Baseball may be the national pastime, but the Department of Justice is the nation's law enforcement agency. Federal prosecutors know that knowingly making false statements under oath to Congress, especially when that testimony comes in the context of a public corruption hearing, is a most serious crime. That the IG concluded that Mr. Schlozman was found to have done it both orally and in writing makes the decision not to prosecute him even more incomprehensible. If public officials can provide false testimony investigating corruption with impunity, how worthwhile is Congress's oversight authority?

Anyone who is a baseball fan is deeply saddened by the steroid scandals that have engulfed the game. As a career prosecutor in the Justice Department for over twenty years, I am surprised that DOJ sees making false statements to congressional investigators as a prosecutable offense, but making false statements to Congress is not.

It seems pretty clear that the Department of Justice's IG was stymied in his ability to investigate, and faced obstacles that a federal prosecutor with subpoena power would not. The DOJ's IG reported:

"We were unable to interview several former Civil Rights Division officials no longer employed at the Department who declined our request for interviews. For example, Bradley Schlozman, who served as DAAG, Principal Deputy Assistant Attorney General, and Acting AAG in the Division, declined our interview request through his counsel. In addition, J. Michael Wiggins, who also served as a Principal DAAG for the Civil Rights Division, and Hans von Spakovsky, former Counsel to the AAG, declined our requests to interview them as part of this investigation. Jason Torchinsky, former Counsel to the AAG, did not respond to our written request for an interview."

Each of these persons is likely to have relevant information and should be required to provide it. If they already have been subpoenaed and provided testimony, that testimony should be reviewed with fresh eyes to determine if it is complete and whether further questions should be asked. And these individuals, who reportedly tried to set limits and conditions on their interview with the IG, would be required to testify under oath about what they knew and what they did. Then, and only then, will we know the complete details of what is undoubtedly one of the biggest scandals ever to infect the Civil Rights Division of the Department of Justice.

Given its track record, I don't hold out much hope for the current leadership of major league baseball to take aggressive and effective steps to clean up the steroid scandal and those implicated in it. After all, the game has essentially operated without an effective and independent Commissioner for over a decade and the steroid scandal goes on and on, doing great damage to our national pastime.

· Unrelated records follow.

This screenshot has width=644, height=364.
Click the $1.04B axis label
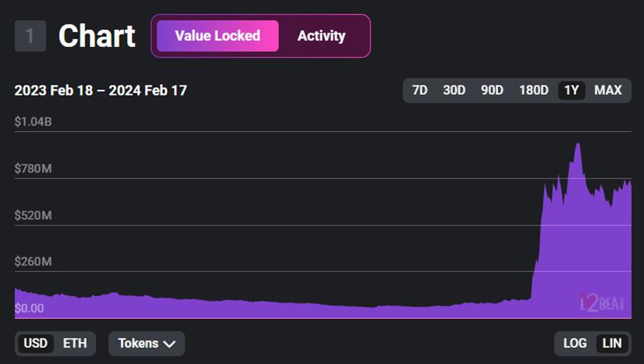coord(33,122)
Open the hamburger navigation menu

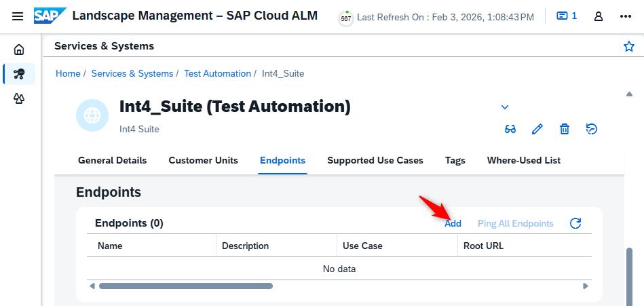click(x=18, y=17)
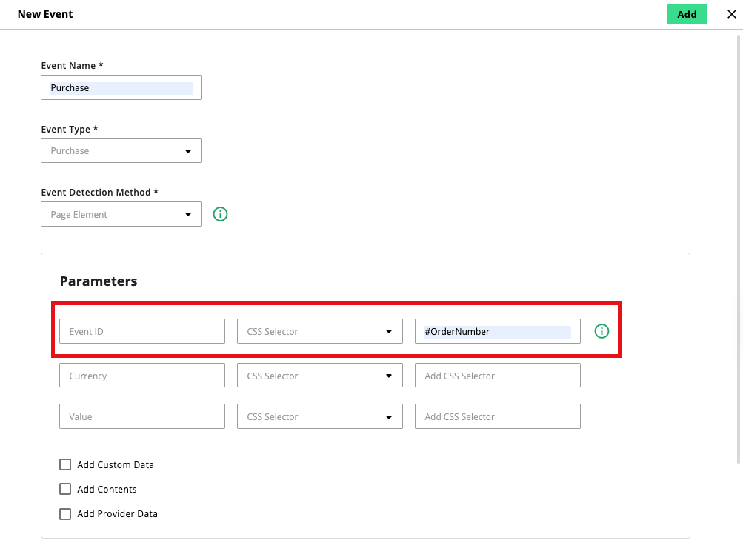The image size is (743, 560).
Task: Click the #OrderNumber selector input
Action: (497, 331)
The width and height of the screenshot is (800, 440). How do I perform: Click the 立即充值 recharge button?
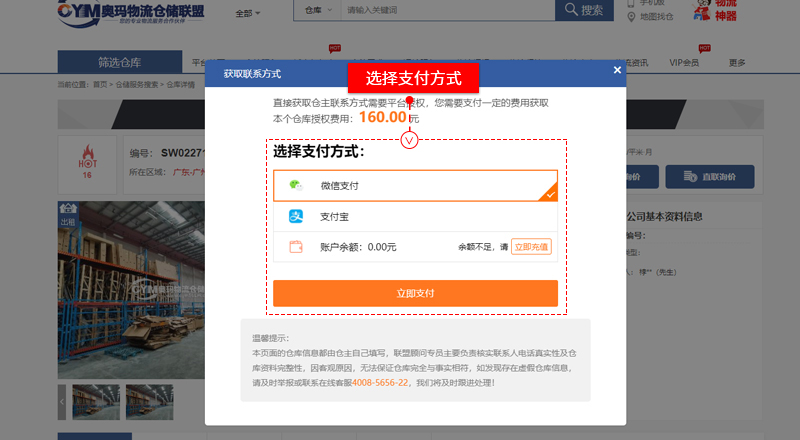coord(531,247)
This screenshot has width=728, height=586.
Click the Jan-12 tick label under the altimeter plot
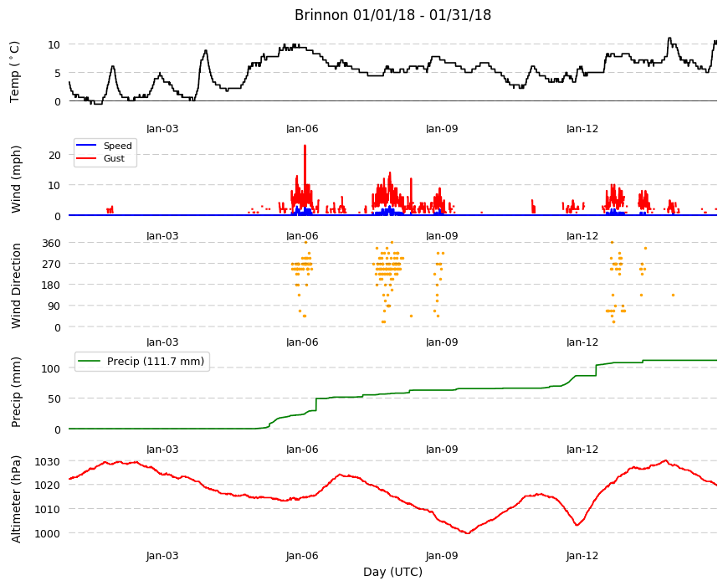tap(582, 555)
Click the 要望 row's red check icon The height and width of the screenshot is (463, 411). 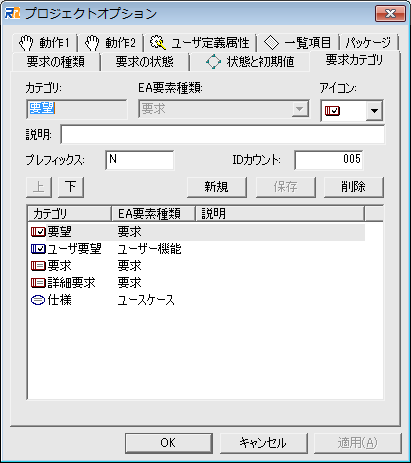pos(38,232)
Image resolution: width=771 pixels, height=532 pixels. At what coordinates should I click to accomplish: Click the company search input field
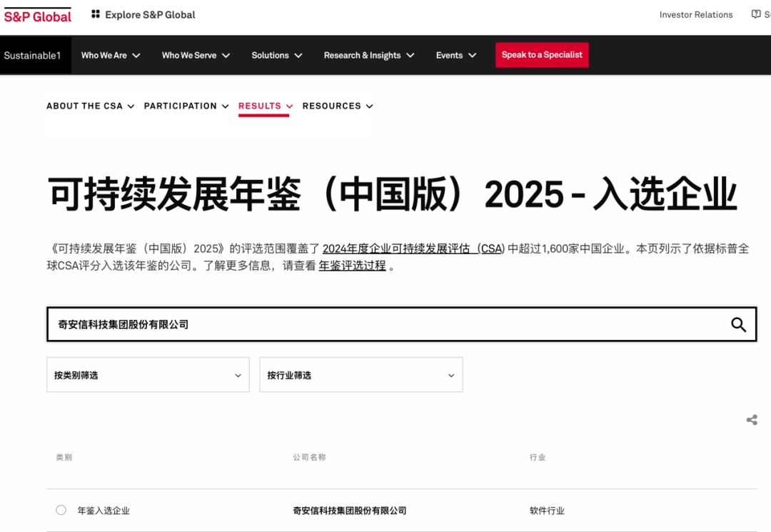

But an independent and even-handed Justice Department is also a national treasure and sacred to the Republic. The Department has been badly damaged by recent scandals. All those who have tarnished the reputation of the Department of Justice should be held accountable. This is not to say that those who tarnished the image of our national pastime and then lied to Congress about it should not be held accountable also, but sensible priorities would seem to dictate a different course of action than what has transpired to date.

Unlike major league baseball, the Department of Justice does have new leadership. Fortunately, during his confirmation hearings, Attorney General Holder promised to re-examine the decision not to prosecute Schlozman. We shall soon see what that re-examination brings.